(Task item):
Restrict the output to the lines below starting at the one that contains "Toggle the eye icon for proxy details" and ending at the one that contains "You are a computer-use agent. The image size is (860, 548).", and restate them word for word, both ends included.

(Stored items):

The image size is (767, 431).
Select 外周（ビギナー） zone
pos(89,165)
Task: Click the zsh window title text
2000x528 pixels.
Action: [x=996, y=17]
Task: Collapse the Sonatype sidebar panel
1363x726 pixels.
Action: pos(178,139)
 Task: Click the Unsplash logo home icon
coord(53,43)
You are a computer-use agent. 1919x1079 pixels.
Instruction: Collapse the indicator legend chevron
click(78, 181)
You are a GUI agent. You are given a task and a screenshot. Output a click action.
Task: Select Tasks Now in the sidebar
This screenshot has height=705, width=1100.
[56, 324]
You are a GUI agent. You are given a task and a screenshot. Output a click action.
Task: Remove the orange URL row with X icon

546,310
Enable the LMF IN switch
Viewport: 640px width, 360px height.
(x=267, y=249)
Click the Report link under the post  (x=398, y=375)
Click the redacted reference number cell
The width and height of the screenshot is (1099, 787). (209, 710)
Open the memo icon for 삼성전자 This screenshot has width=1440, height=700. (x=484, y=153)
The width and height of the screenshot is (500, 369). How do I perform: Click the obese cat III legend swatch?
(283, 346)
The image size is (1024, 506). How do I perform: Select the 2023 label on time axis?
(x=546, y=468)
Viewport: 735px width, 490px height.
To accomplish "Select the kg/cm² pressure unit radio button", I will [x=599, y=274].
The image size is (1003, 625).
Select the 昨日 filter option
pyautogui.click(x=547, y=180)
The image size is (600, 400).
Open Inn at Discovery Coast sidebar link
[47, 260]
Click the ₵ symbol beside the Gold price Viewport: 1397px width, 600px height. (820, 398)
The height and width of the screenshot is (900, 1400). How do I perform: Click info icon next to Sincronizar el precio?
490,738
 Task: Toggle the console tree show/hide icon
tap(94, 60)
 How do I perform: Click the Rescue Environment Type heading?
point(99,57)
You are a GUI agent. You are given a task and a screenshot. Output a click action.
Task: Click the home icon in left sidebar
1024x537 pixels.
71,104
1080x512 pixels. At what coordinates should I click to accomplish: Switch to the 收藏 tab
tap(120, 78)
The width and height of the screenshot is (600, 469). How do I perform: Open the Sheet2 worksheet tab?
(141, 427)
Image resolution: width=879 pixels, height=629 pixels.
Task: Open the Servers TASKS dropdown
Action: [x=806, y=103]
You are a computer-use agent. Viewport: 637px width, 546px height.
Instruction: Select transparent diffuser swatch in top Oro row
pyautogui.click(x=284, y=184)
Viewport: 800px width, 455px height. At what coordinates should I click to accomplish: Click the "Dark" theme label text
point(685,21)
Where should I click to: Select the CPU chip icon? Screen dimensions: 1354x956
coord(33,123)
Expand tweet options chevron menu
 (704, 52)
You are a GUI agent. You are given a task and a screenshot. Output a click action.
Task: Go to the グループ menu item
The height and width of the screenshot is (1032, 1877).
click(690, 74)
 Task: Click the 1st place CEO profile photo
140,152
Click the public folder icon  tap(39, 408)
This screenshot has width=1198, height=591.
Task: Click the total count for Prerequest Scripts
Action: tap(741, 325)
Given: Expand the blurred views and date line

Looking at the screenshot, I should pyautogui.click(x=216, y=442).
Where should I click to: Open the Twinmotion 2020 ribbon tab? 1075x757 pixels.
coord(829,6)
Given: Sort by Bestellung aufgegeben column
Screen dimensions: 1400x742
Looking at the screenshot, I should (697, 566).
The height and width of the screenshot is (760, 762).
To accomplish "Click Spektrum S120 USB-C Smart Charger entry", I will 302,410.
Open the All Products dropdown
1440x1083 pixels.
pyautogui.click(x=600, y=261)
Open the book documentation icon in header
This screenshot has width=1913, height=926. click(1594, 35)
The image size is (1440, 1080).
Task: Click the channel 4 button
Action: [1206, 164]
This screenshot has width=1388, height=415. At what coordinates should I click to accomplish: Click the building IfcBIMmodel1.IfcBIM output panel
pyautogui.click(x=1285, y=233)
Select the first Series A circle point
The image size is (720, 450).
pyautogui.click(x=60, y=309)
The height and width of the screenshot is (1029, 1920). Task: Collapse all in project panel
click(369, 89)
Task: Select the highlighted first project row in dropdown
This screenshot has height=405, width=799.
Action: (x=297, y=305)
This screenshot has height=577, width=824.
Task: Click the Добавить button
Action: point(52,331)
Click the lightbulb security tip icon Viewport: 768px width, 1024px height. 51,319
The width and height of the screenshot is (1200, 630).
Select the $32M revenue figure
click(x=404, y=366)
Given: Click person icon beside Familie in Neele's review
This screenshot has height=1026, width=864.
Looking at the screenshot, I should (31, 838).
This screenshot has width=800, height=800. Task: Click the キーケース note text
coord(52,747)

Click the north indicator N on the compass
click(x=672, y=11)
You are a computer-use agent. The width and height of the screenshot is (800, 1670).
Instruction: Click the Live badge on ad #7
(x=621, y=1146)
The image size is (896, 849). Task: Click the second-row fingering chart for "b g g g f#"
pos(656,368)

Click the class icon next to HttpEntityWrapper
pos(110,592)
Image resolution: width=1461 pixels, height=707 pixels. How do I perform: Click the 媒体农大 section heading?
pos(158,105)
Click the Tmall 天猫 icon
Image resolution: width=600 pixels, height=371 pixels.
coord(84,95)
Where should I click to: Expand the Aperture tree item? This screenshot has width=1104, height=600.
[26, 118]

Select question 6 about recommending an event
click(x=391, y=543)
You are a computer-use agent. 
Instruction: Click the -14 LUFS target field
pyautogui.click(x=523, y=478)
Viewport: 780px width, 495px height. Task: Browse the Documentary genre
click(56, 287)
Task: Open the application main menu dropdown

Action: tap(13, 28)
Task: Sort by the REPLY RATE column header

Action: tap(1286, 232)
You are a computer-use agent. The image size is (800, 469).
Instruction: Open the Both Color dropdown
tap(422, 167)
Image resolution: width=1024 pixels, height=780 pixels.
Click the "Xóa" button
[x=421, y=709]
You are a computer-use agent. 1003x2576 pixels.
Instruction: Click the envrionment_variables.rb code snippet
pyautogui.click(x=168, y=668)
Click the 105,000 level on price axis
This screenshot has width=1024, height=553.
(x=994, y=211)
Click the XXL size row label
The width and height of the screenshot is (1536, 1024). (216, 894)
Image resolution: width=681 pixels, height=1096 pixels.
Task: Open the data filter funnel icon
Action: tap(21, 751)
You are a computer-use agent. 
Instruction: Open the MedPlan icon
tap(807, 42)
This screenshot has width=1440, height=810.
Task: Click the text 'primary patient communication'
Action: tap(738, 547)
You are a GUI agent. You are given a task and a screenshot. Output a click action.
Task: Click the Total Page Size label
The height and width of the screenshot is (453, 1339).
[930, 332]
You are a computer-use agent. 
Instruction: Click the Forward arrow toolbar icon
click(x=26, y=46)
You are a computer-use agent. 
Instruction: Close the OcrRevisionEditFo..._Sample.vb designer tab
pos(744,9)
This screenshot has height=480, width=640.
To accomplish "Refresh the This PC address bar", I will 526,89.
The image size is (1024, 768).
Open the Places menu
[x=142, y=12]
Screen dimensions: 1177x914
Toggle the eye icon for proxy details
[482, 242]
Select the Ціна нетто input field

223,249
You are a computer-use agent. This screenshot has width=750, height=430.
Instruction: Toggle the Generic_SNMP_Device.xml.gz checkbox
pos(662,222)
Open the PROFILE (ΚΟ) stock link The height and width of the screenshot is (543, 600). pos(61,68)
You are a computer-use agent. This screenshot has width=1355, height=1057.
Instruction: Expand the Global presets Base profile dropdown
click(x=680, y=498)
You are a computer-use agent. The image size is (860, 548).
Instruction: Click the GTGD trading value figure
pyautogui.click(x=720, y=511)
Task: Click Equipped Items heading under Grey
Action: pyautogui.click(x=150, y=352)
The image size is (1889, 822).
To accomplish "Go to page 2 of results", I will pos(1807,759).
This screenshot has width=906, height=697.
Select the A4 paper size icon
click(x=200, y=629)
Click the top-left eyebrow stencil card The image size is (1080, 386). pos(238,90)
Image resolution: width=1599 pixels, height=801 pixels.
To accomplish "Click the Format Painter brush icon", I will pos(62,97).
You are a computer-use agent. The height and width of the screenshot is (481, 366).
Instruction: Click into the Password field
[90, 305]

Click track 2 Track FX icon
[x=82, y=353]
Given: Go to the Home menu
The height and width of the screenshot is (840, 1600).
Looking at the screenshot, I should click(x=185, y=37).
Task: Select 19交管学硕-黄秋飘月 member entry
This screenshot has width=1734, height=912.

(Task answer):
Toggle the eye icon for proxy details
[482, 242]
Select the Ціна нетто input field

223,249
You are a computer-use agent. This screenshot has width=750, height=430.
Instruction: Toggle the Generic_SNMP_Device.xml.gz checkbox
pos(662,222)
Open the PROFILE (ΚΟ) stock link The height and width of the screenshot is (543, 600). pos(61,68)
You are a computer-use agent. This screenshot has width=1355, height=1057.
Instruction: Expand the Global presets Base profile dropdown
click(x=680, y=498)
You are a computer-use agent. The image size is (860, 548).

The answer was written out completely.